The point arose during a Select Committee hearing late last month on the Copyright (New Technologies and Performers’ Rights) Amendment Bill.
The bill, in Clause 53, proposes to make an ISP that hosts content for a user liable for any copyright infringement in the hosted material if it “knows or has reason to believe that the material infringes copyright in the work; and does not, as soon as possible after [becoming] aware of the infringing material, delete the material or prevent access to it.”
This is known as a “notice and take-down” regime and is the style of remedy favoured by the US and some other jurisdictions. It requires the ISP essentially to take any complaint made at face value.
InternetNZ, in its submission on the bill, proposes an alternative “notice and notice” approach, similar to that used in Canada.
When the ISP receives a copyright infringement complaint it passes it on to the customer who posted the content. If the customer agrees the material is taken down. If not, the ISP puts the copyright owner and the customer in contact with each other and backs out of the discussion, leaving the two parties to reach a decision.If “notice and notice” were written into the amended act, then adoption of the US position at a later date might be something New Zealand could offer during free-trade negotiations, suggested InternetNZ vice-president David Farrar.

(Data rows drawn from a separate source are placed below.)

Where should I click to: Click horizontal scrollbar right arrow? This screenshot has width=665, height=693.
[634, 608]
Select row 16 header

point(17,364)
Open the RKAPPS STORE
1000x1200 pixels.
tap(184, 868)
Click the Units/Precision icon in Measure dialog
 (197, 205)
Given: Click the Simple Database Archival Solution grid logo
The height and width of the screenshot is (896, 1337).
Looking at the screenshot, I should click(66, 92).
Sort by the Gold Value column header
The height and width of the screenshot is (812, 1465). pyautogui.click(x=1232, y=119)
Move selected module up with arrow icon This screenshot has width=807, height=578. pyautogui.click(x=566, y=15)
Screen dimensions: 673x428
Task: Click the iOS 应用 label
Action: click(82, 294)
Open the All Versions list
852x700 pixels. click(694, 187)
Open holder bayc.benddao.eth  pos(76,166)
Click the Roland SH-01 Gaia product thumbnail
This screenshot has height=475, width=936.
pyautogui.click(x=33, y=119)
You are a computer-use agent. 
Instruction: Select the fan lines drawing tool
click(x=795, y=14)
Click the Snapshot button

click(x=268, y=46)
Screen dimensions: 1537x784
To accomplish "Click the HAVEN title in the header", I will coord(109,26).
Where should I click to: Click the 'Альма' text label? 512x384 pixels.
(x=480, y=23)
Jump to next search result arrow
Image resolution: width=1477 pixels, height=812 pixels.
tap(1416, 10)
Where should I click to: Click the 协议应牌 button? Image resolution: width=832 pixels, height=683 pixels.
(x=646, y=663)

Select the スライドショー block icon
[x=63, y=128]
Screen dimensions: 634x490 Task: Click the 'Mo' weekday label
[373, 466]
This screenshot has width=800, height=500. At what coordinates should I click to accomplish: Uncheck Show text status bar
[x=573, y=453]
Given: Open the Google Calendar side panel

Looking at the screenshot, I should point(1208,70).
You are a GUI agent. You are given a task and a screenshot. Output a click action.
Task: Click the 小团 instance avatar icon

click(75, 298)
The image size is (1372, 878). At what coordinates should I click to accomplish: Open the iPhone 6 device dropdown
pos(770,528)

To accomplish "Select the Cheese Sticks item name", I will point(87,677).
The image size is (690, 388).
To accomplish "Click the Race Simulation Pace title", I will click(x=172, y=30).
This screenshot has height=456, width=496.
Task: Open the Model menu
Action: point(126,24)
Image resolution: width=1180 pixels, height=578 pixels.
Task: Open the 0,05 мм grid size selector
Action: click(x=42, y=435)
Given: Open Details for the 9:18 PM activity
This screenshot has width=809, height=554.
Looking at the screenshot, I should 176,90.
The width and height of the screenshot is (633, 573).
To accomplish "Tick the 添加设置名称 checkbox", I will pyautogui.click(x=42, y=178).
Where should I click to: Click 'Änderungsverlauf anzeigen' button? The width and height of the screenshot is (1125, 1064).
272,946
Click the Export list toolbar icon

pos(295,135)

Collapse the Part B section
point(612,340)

The National Party’s number 3, Gerry Brownlee, locked horns with Farrar accusing InternetNZ of absolving ISPs of any “duty of care”; Farrar, pointing out that ISPs would accept the task of passing on the complaint, went on to suggest that too rigid a regime would imperil creative adaptation of works. The maker of a parody of the Lord of the Rings movies should not be held liable for using five seconds of the original movie.
“I have a nice front lawn,” Brownlee retorted. “If you want to come and use it for five hours, am I obliged to let you?”
Farrar protested that there is a difference between physical and intellectual property, but both parties turned aside from a deeper discussion of that knotty question.
Farrar, however, managed to get in a barb about a case involving the Church of Scientology, where many believe an accusation of copyright infringement — through the quoting of Scientology briefing documents — was used to muzzle free speech.
InternetNZ also argued against having to go to the copyright owner or an “approved” third party such as a library, to circumvent a technological protection mechanism in order to engage in “permitted use” of material (such as quoting brief passages for the purpose of review or comment).
There should be a blanket permission for circumvention in such a case, with the burden of proof on the owner to demonstrate illegal use of the material, Farrar said.
Earlier in the hearing, representatives of the recording industry battled against the format-shifting exemption that would permit purchasers of CDs to make a copy for use in, say, an MP3 player.
It was suggested that the owner should be required to keep the original CD — otherwise it could be copied and the original gifted to a friend, who could in turn copy it and pass it on, in a potentially endless process.
The industry representatives also suggested a need to restrict digitally “streamed” sound and video recordings, which could be picked up and copied.
Currently available tools permit an internet-wide search for a required work by its metadata, they said.
Champions of the right to copy, by contrast, protested at the two-year sunset clause on the format-shifting right and the restriction of the format-shifting provision to sound recordings only.